BAG, Beschluss v. 11.11.2020, 10 AZR 185/20 (A)
Leitsätze (amtlich)
Tarifvertragliche Bestimmungen, die eine zusätzliche Vergütung davon abhängig machen, dass dieselbe Zahl von Arbeitsstunden überschritten wird, ohne zwischen Teilzeit- und Vollzeitbeschäftigten zu unterscheiden, werfen Fragen nach der Auslegung von Unionsrecht auf. Der Zehnte Senat des Bundesarbeitsgerichts ersucht den Gerichtshof der Europäischen Union nach Art. 267 AEUV um Vorabentscheidung über 2 Fragen. Sie betreffen das Verständnis der von UNICE, CEEP und EGB geschlossenen Rahmenvereinbarung über Teilzeitarbeit im Anhang der Richtlinie 97/81/EG.
Sachverhalt
Der Kläger ist bei der Beklagten, ein Luftfahrtunternehmen, als Flugzeugführer und Erster Offizier in Teilzeit zu 90 % beschäftigt. Aufgrund dessen erhält er eine um 10 % ermäßigte Grundvergütung. Nach den auf das Arbeitsverhältnis anwendbaren Tarifverträgen erhält ein Arbeitnehmer eine über die Grundvergütung hinausgehende Mehrflugdienststundenvergütung, wenn er eine bestimmte Zahl von Flugdienststunden im Monat geleistet und damit die Grenzen für die erhöhte Vergütung überschritten ("ausgelöst") hat, wobei die sog. Auslösegrenzen einheitlich für voll- sowie teilzeitbeschäftigte Arbeitnehmer gilt.

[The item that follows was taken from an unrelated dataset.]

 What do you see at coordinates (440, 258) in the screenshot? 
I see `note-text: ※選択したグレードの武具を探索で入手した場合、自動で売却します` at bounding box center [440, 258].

Der Kläger klagt nun auf Bezahlung einer höheren als die bereits geleistete Vergütung für die erbrachten Mehrflugdienststunden mit der Begründung, dass die tariflichen Bestimmungen unwirksam seien; denn sie behandelten Teilzeitbeschäftigte schlechter als Arbeitnehmer in Vollzeit, ohne dass ein sachlicher Grund dafür bestehe. Die Auslösegrenzen seien deshalb entsprechend seinem Teilzeitanteil abzusenken. Dagegen brachte die Beklagte vor, die Tarifnormen seien wirksam, da die Vergütung für Mehrflugdienststunden dazu diene, eine besondere Arbeitsbelastung auszugleichen, welche erst dann bestehe, wenn die tariflichen Auslösegrenzen überschritten seien.
Die Entscheidung
Das BAG hat dem EuGH nun Fragen nach der Auslegung der von UNICE, CEEP und EGB geschlossenen Rahmenvereinbarung über Teilzeitarbeit im Anhang der Richtlinie 97/81/EG vorgelegt. Zum einen möchte es wissen, ob für die Prüfung, ob Teilzeitbeschäftigte gegenüber Vollzeitbeschäftigten schlechter behandelt werden, weil eine zusätzliche Vergütung davon abhängt, dass eine einheitlich geltende Zahl von Arbeitsstunden überschritten wird, auf die Gesamtvergütung und nicht auf den Entgeltbestandteil der zusätzlichen Vergütung abzustellen sei. Zum anderen stellte es die Frage, ob eine mögliche schlechtere Behandlung von Teilzeitbeschäftigten gerechtfertigt werde, wenn mit der zusätzlichen Vergütung der Zweck verfolgt wird, eine besondere Arbeitsbelastung auszugleichen.